#### [EXCERPT TO READ]
*-*-*

This hat "bearly" fit, but i bought it anyway because of how angry it made Sean.





In Denver, there are multiple places that "buy anything that doesn't eat." That's what it says, in case you're blind. NOTE: please no one comment to say "If anyone was blind they couldnt read ANY of this, silly" because i am well aware of that. I am also aware that i now have to point out my sarcasm. That means I'm getting worse at it. I'll work on it.





Weird Denver fact #4: Half of the population had been shrunk during a scientific revolution in the 80's. Tons of the residents and neighborhoods were tiny! It was weird at first but i soon grew to find it really cool....





JUST KIDDING I HATED THOSE TINY PEOPLE AND I TRIED TO SMASH THEM AND DESTROY THEM EVERY CHANCE I GOT!





I was SO PISSED that the world's smallest stripper was having a show the same night as me, because that meant she wasn't going to be at my show like she promised. So i destroyed that tiny bitch's house (see above.)





Riding 2-Dimensional dogs is not only fun, it's educational!





Decided it was time to stop fucking around in 2 of the 3 dimensions i live in and get to work on the installation for my art show.







Ricky Watts and I filling in the mostrously gay mural.





Line-dancing.





A really dope sketch Ricky did while patiently waiting for me to gently ink the huge violent orgy.





Every morning I sat in this chair and absorbed inspiration from the sunflowers and the litter.









Finished, and overcome with awkward sexiness.





The night before the show, Tom (the gallery director of ANDENKEN) supplied me and my crew with some genuine, hairspray-tasting moonshine, complete in a bottle decorated by The Date Farmers.





The show is officially starting, which IM TOTALLY PRETENDING TO BE SEXILY AROUSED BY! YES!!




Eating the famous "Iron Maiden" Pizza at The Walnut Room right before the show.

*-*-*

#### [SUPPLIED DATA]
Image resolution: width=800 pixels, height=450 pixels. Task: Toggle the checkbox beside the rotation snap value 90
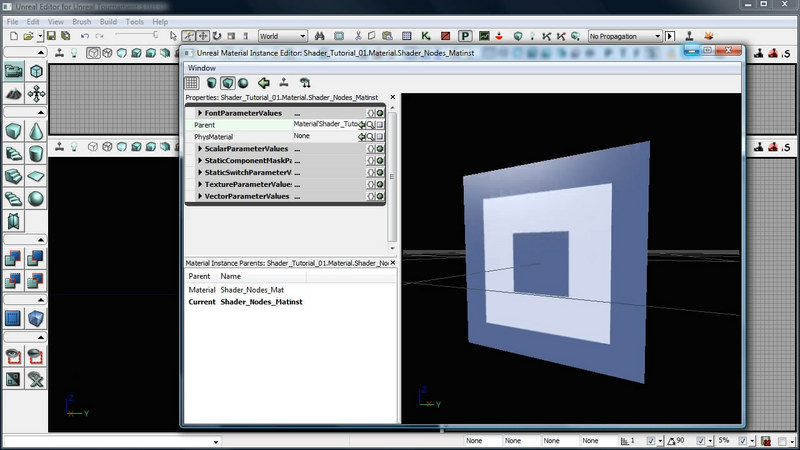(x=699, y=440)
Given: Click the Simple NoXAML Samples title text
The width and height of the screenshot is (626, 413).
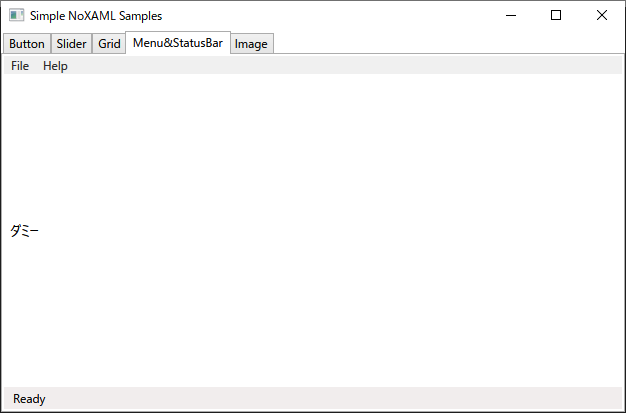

*-*-*

#### [AIM OF THE EXERCISE]
From the Denver art show post, write out the passage from "In Denver, there" up to and including "it really cool....".

#### [EXERCISE ANSWER]
In Denver, there are multiple places that "buy anything that doesn't eat." That's what it says, in case you're blind. NOTE: please no one comment to say "If anyone was blind they couldnt read ANY of this, silly" because i am well aware of that. I am also aware that i now have to point out my sarcasm. That means I'm getting worse at it. I'll work on it.





Weird Denver fact #4: Half of the population had been shrunk during a scientific revolution in the 80's. Tons of the residents and neighborhoods were tiny! It was weird at first but i soon grew to find it really cool....